IXSCAN with LIMIT returns unexpected result

Hello there.

I’m using MongoDB 4.4 version and i have some questions with executionStats result.

Query

db.collection.find({
  feature: { $in: [ "buy", "sell", "ship", "contact" ] },
  date_time: { $gt: new ISODate(~~) },
  _id: { $gt: ObjectId(~~) }
})
.sort({ date_time: 1 })
.limit(limit size)

Index

  • id
  • feature_1_date_time_1

Stages
IXSCAN (multiple stages) → SORT_MERGE → FETCH (nReturned limit_size) → LIMIT (nReturned limit_size)
(not real plan)

First - I expect my query scans always same number of index keys but with limits, there are difference with scanned index keys in IXSCAN stage. Are limit aggregation affects to ixscan stage?

Second - In executionStats result, FETCH stage filters _id field so i expect filtering works in this stage. But when i change comparision value of _id field in query, IXSCAN and SORT_MERGE stages has different nReturned value with previous _id value.
It doesn’t occurs when i don’t use limit operation. Why?

Third - FETCH nReturned and LIMIT nReturned is same. I expected that FETCH returns more that limit_size and LIMIT returns exactly limit_size docs but it seems that it’s already applied in FETCH stage.
Did i missed something about how index works?

Thanks for reading.

Hi @DongYoung_Lee welcome to the community!

As I understand it, you observe that the limit was enforced in the last part of the explain output, instead of the early part (during the IXSCAN phase). Is this correct?

If yes, then this is expected. When you execute a query with limit, it process the whole result set first, then limit the returned output. It doesn’t limit it at the start, since they will return a different result set.

For example, if I have this collection:

> db.test.find()
[
  { _id: 0, a: 0 },
  { _id: 1, a: 0 },
  { _id: 2, a: 1 },
  { _id: 3, a: 1 },
  { _id: 4, a: 2 },
  { _id: 5, a: 2 }
]

Illustrating using aggregation, if I set $group$limit:

> db.test.aggregate([ {$group:{_id:'$a', sum:{$sum:1}}}, {$limit:2} ])
[ { _id: 0, sum: 2 }, { _id: 1, sum: 2 } ]

Now if I do $limit$group:

> db.test.aggregate([ {$limit:2}, {$group:{_id:'$a', sum:{$sum:1}}} ])
[ { _id: 0, sum: 2 } ]

The results are not the same. This is because in the first case, it process the required data (using $group), then limit the output to only 2 documents. In the second case, it limits the input to the $group stage.

Could you post the the different explain plain output you observed here? I suspect the different nReturned value is due to the actual documents in the collection.

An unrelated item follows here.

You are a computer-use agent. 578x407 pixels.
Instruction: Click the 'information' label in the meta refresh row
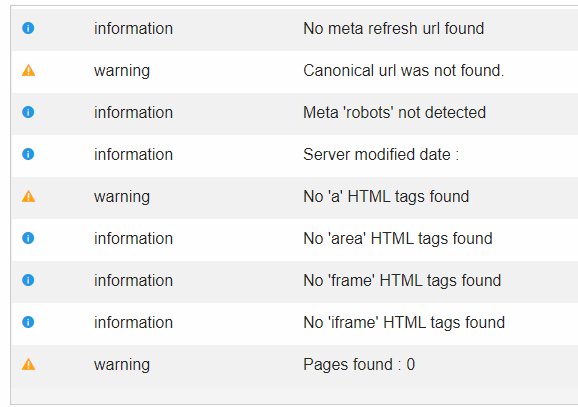133,28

I believe this is deliberate. The whole query including the limit is visible to the query engine. If the server FETCH more data and throw them away due to the presence of LIMIT, it does wasted work. It’ll be much better to FETCH what’s only required, especially since FETCH is frequently an expensive process.

If you need more information, could you post some example data, and the explain output of the queries you’re trying to do as well?

Best regards
Kevin

5 Likes

Hi @kevinadi . Thanks for your replying.

In short, i totally misunderstood how mongo works with index and meaning of nReturned explain results.

Answering to myself,
First and Third
Whole stages does work with documents one by one so, ‘limit’ makes not to do wasted work as you said.

Second
@kevinadi was right. It was because of the actual documents’ distribution and misusage of the query not fits with indexes.